Let $i=1,2,\dots,N$ (the sample index)

  • Samples $\boldsymbol{x}_i \in \mathcal{X}$ ($\mathbb{R}^d$)

  • Dataset $\boldsymbol{X} = \begin{bmatrix} \boldsymbol{x}_1 \\ \boldsymbol{x}_2 \\ \vdots \\ \boldsymbol{x}_N \end{bmatrix}$

  • Labels $y_i \in \mathcal{Y}$

  • Model params $\boldsymbol{\theta} \in \Theta$ (weights, intercept)

  • Prediction $\hat{y} = f(\boldsymbol{x}, \boldsymbol{\theta})$

  • Loss $L(\hat{y}, y) = (\hat{y} - y)^2$ ($y$ is the ground true)

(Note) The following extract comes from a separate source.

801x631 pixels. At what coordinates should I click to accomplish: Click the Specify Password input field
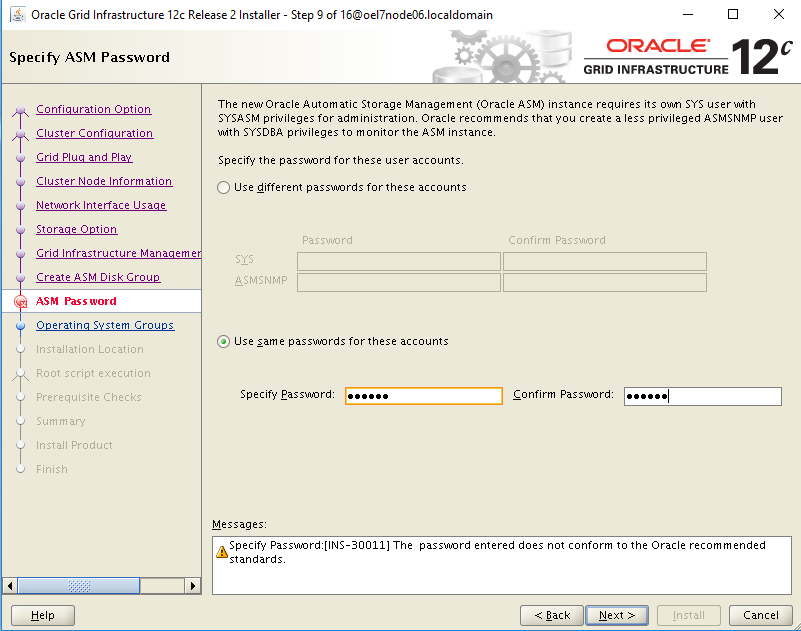pyautogui.click(x=423, y=396)
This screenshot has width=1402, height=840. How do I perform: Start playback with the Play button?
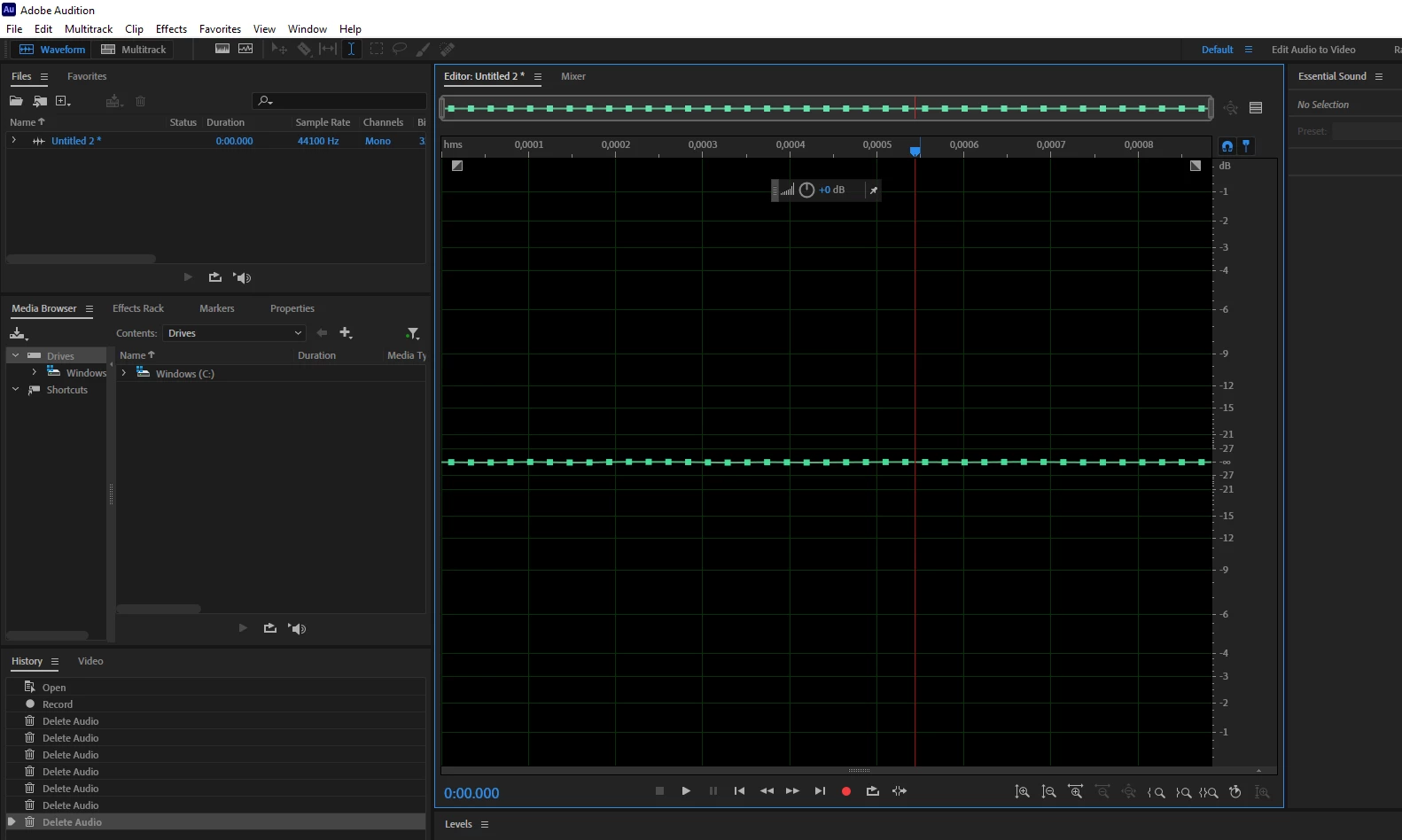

  • Empirical risk minimization (ERM) $min_{\boldsymbol{\theta} \in \Theta} J(\boldsymbol{\theta}) := \frac{1}{N} \sum_{i=1}^N L(\hat{y_i}, y_i)$

  • Population risk minimization (PRM) $min_{\boldsymbol{\theta} \in \Theta} J(\boldsymbol{\theta}) := \mathbb{E}_{(\boldsymbol{x}, y) \sim \mathcal{D}}[L(\hat{y}, y)]$

  • $\text{softmax}(\boldsymbol{x})$

    let $\boldsymbol{x} = [x_1, x_2, \dots, x_n]^T$

    \[ \text{softmax}(\boldsymbol{x})_i = \frac{e^{x_i}}{\sum_{j=1}^n e^{x_j}} \]\[ \text{softmax}(\boldsymbol{x}) = \begin{bmatrix} \text{softmax}(\boldsymbol{x})_1 \\ \text{softmax}(\boldsymbol{x})_2 \\ \cdots \\ \text{softmax}(\boldsymbol{x})_n \end{bmatrix} \]

余弦相似度#

设有两个向量 $\boldsymbol{x}$ 和 $\boldsymbol{y}$, 其中 $\theta$ 为 $\boldsymbol{x}$ 和 $\boldsymbol{y}$ 的夹角。

根据余弦定理,

\[ \| \boldsymbol{x} - \boldsymbol{y} \|^2 = \|\boldsymbol{x}\|^2 + \|\boldsymbol{y}\|^2 - 2\|\boldsymbol{x}\|\|\boldsymbol{y}\| \cos \theta \\ (\boldsymbol{x} - \boldsymbol{y}) \cdot (\boldsymbol{x} - \boldsymbol{y}) = \|\boldsymbol{x}\|^2 + \|\boldsymbol{y}\|^2 - 2\|\boldsymbol{x}\|\|\boldsymbol{y}\| \cos \theta \\ \|\boldsymbol{x}\|^2 + \|\boldsymbol{y}\|^2 - 2\boldsymbol{x} \cdot \boldsymbol{y} = \|\boldsymbol{x}\|^2 + \|\boldsymbol{y}\|^2 - 2\|\boldsymbol{x}\|\|\boldsymbol{y}\| \cos \theta \\ \color{red} \cos \theta = \frac{\boldsymbol{x} \cdot \boldsymbol{y}}{\|\boldsymbol{x}\| \|\boldsymbol{y}\|} \]

Gradients#

  • Given $f: \mathbb{R}^d \to \mathbb{R}$ differentiable, let $\boldsymbol{x}=[x_1,\dots,x_d]^T$, the gradient is
\[ \color{red} \nabla_{\boldsymbol{x}} f(\boldsymbol{x})=[\frac{\partial f(\boldsymbol{x})}{\partial x_1},\dots,\frac{\partial f(\boldsymbol{x})}{\partial x_d}]^T \]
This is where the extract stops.